Exercise —
Lines before the one containing "Task: Click the cloud download icon" are left out; return that line and every line after it exactly, through the end of the data below.

Entries supplied —
□ □ □ □ □ □ □
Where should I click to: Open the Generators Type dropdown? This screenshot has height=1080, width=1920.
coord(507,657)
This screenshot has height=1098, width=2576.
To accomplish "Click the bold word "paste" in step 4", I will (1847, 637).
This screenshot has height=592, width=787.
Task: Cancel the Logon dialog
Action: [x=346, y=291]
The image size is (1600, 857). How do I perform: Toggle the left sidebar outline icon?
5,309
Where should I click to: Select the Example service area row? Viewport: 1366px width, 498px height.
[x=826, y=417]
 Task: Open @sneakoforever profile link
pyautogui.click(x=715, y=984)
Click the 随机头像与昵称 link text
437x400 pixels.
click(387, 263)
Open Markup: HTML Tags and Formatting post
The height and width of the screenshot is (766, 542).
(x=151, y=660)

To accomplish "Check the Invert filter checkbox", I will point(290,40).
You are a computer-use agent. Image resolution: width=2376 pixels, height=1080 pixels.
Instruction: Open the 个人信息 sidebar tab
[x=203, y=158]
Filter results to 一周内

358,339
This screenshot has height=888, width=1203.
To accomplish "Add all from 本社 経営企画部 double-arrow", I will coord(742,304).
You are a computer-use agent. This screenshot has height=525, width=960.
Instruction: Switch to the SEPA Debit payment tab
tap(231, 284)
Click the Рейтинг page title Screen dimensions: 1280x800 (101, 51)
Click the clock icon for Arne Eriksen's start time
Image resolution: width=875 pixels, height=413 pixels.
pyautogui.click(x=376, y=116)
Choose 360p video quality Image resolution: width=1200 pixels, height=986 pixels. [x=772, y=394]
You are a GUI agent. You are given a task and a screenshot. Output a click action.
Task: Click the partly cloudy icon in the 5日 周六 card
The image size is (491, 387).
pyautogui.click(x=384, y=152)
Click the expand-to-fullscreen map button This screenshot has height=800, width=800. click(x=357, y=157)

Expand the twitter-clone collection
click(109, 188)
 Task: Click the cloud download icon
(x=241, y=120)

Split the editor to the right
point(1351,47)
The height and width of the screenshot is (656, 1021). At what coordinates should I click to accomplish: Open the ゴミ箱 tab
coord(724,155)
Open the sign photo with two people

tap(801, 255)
□ □ □ □ □ □ □
Response area —
 Task: Click the cloud download icon
(x=241, y=120)

Split the editor to the right
point(1351,47)
The height and width of the screenshot is (656, 1021). At what coordinates should I click to accomplish: Open the ゴミ箱 tab
coord(724,155)
Open the sign photo with two people

tap(801, 255)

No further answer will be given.